Andrew H. Boros, Pa v. Arnold P. Carter, Md, Pa

537 So.2d 1134 (1989)

ANDREW H. BOROS, P.A., Appellant,
v.
ARNOLD P. CARTER, M.D., P.A., Appellee.

No. 88-1573.

District Court of Appeal of Florida, Third District.

February 7, 1989.

Andrew H. Boros, in pro. per.

Stephen Lubow, Miami, for appellant.

Stearns, Weaver, Miller, Weissler, Alhadeff & Sitterson, and M. Scott Kleiman, Tampa, for appellee.

Before SCHWARTZ, C.J., and NESBITT and BASKIN, JJ.

BASKIN, Judge.

Andrew Boros, an attorney, appeals a final judgment awarding damages to psychiatrist, Dr. Arnold P. Carter, an expert witness in a personal injury action brought by Boros on behalf of his client, Irwin Weintraub. Boros had referred his client to Dr. Carter for treatment and called Dr. Carter to testify as an expert witness at trial. When Dr. Carter sent Boros a bill for testifying as an expert at Weintraub's trial, Boros refused to pay. Dr. Carter filed an action alleging breach of contract, account stated, open account, and quantum *1135 meruit. Following a non-jury trial, the court ruled in favor of Dr. Carter.[1] Boros appeals, maintaining that Dr. Carter knew that Boros was acting merely as an agent for Weintraub, who is solely responsible for payment of the fee. We affirm.

The evidence concerning Boros's representations regarding payment was disputed at trial. Dr. Carter testified that when he asked Boros about payment, Boros told him not to worry, that he would "take care of" Dr. Carter after Weintraub's personal injury trial, and stated that he would pay when he received the bill. Dr. Carter's office manager corroborated portions of the doctor's testimony. Boros testified that he never agreed to pay Dr. Carter from his own funds.

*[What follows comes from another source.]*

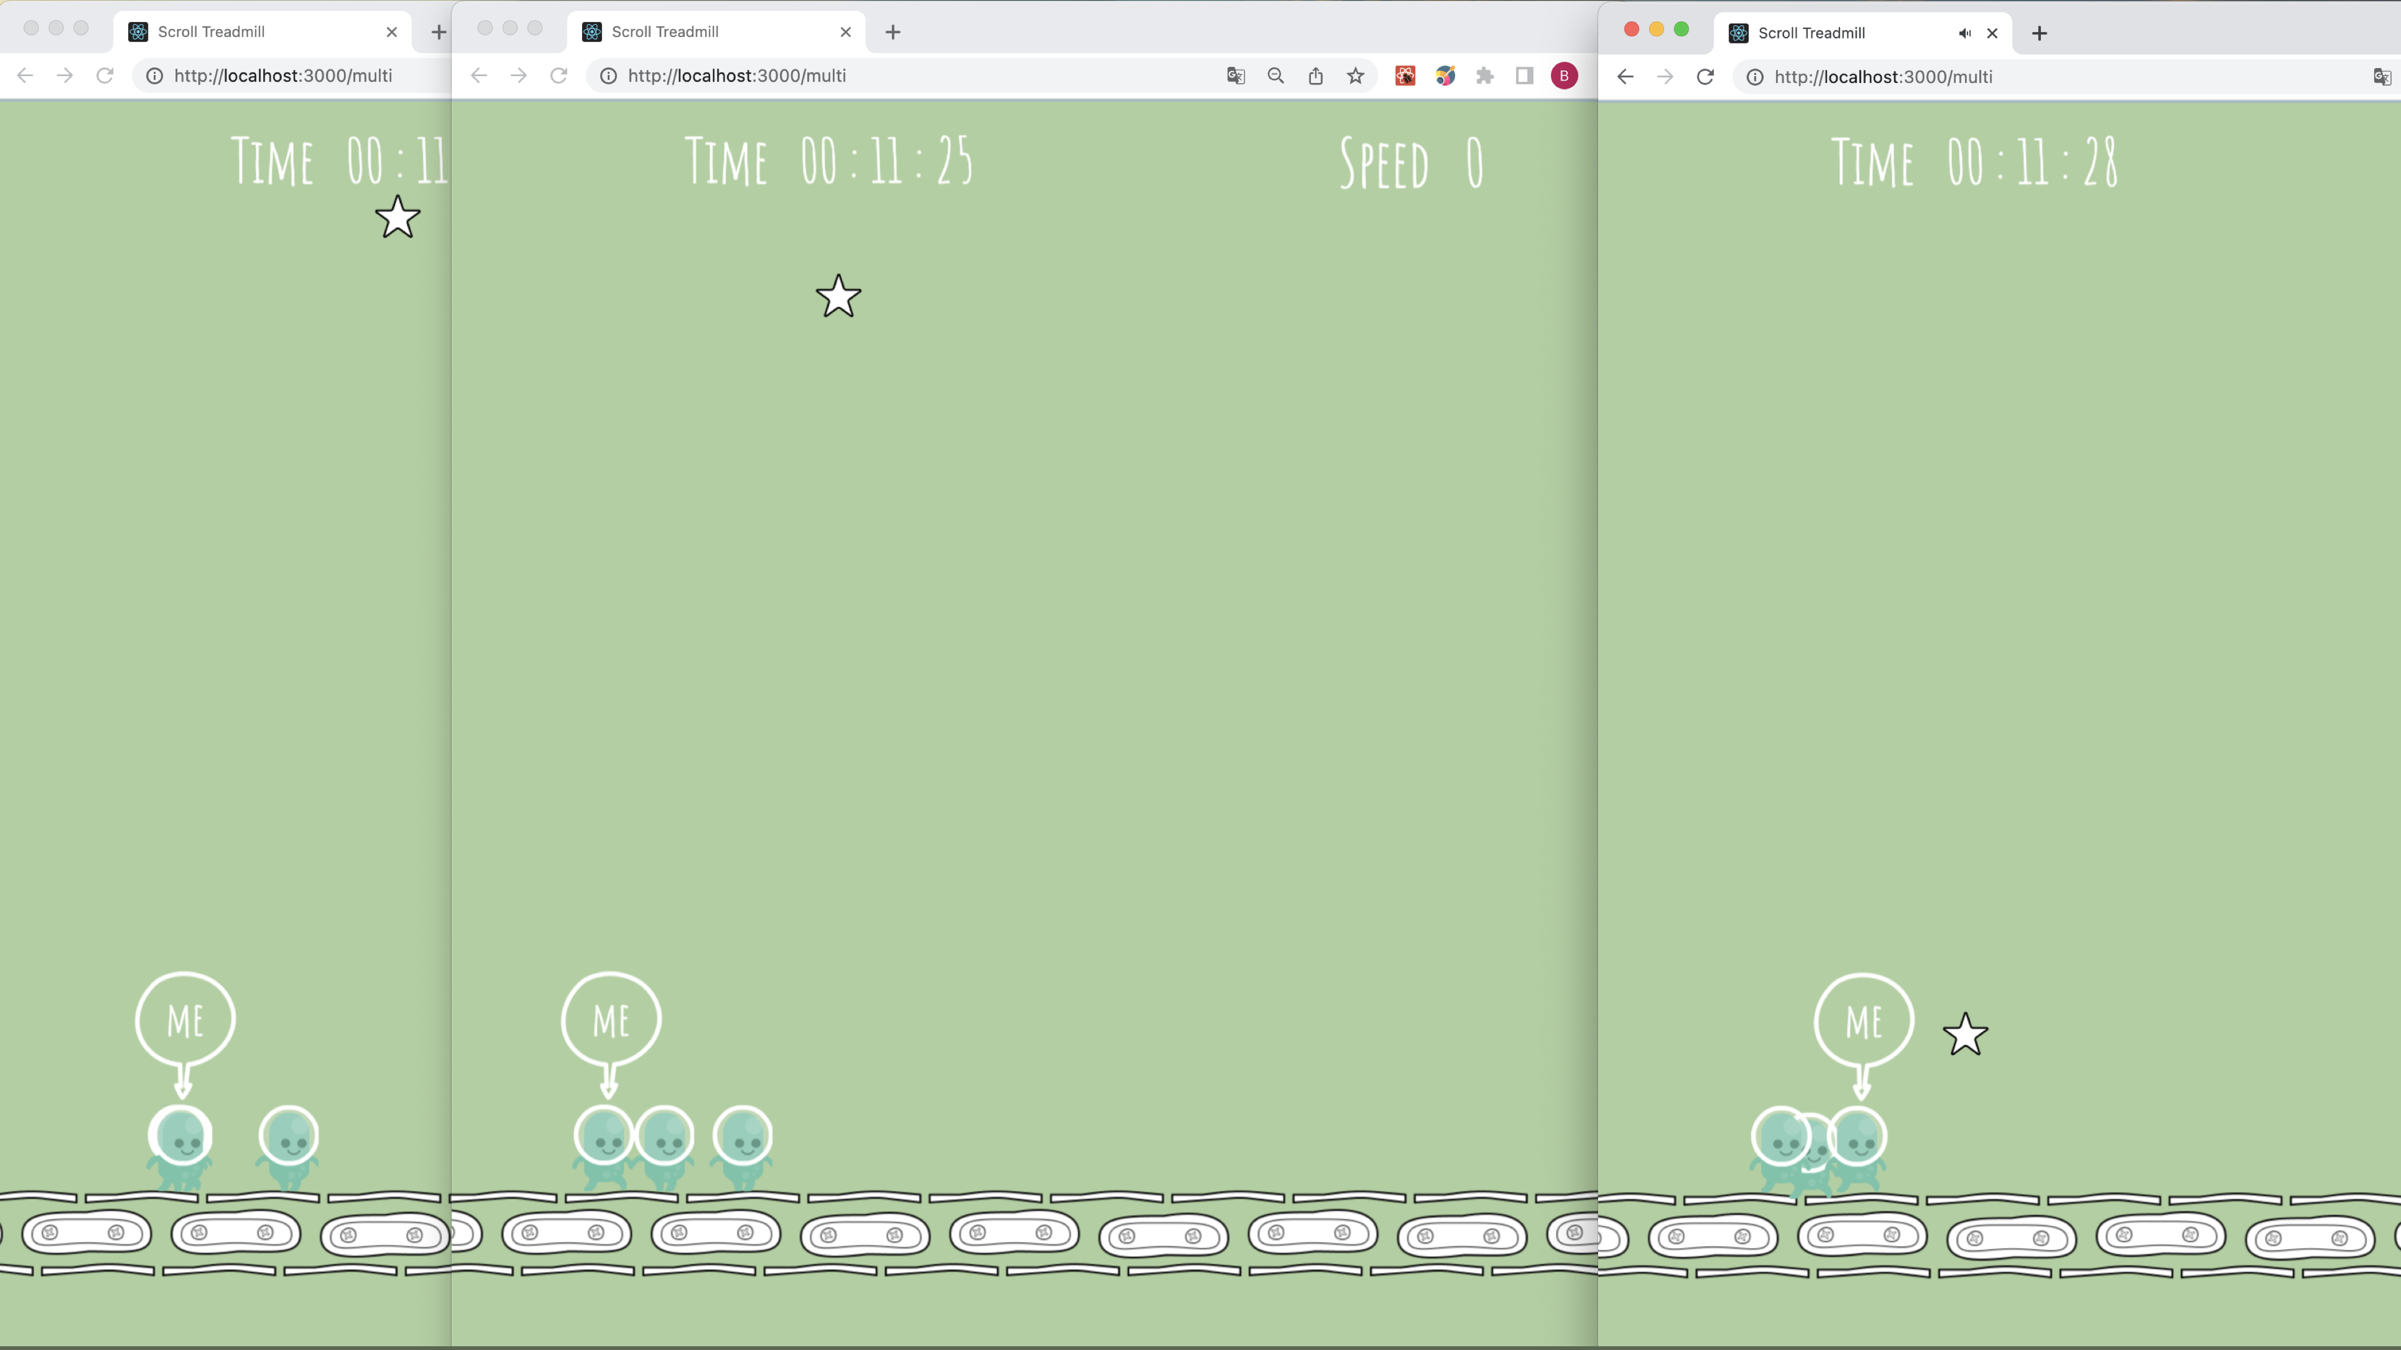Screen dimensions: 2401x1350
Task: Click the back arrow in the right window
Action: coord(1625,76)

Generally, an attorney serves as agent for his client; the attorney's acts are the acts of the principal, the client.[2]Beasley v. Girten, 61 So.2d 179 (Fla. 1952); Epperson v. Rupp, 157 So.2d 537 (Fla.3d DCA 1963). Absent an express agreement, an agent acting for a disclosed principal is not personally liable for the debts of the principal. Blount v. Tomlinson, 57 Fla. 35, 48 So. 751 (1909); International Bulk Shipping, Inc. v. Manatee County Port Auth., 472 So.2d 1321 (Fla. 2d DCA 1985). Although the evidence discloses that Boros was acting on behalf of a disclosed principal and, thus, would not have been responsible for the fee, other testimony, albeit disputed, clearly supports the trial court's conclusion that Boros agreed to pay Dr. Carter's bill. Where the evidence is conflicting, it is the duty of the trial court to evaluate the weight and credibility of the testimony. Marsh v. Marsh, 419 So.2d 629 (Fla. 1982); Helman v. Seaboard Coast Line R.R., 349 So.2d 1187 (Fla. 1977); Bloch Equip. Co. v. National Medical Indus., Inc., 539 So.2d 1140 (Fla. 3d DCA 1988). The trial court resolved the conflict by ruling in favor of Dr. Carter; it is not the function of this court to reweigh the evidence. Shaw v. Shaw, 334 So.2d 13, 16 (Fla. 1976). Finding that competent substantial evidence supports the decision of the trial court, we affirm the judgment.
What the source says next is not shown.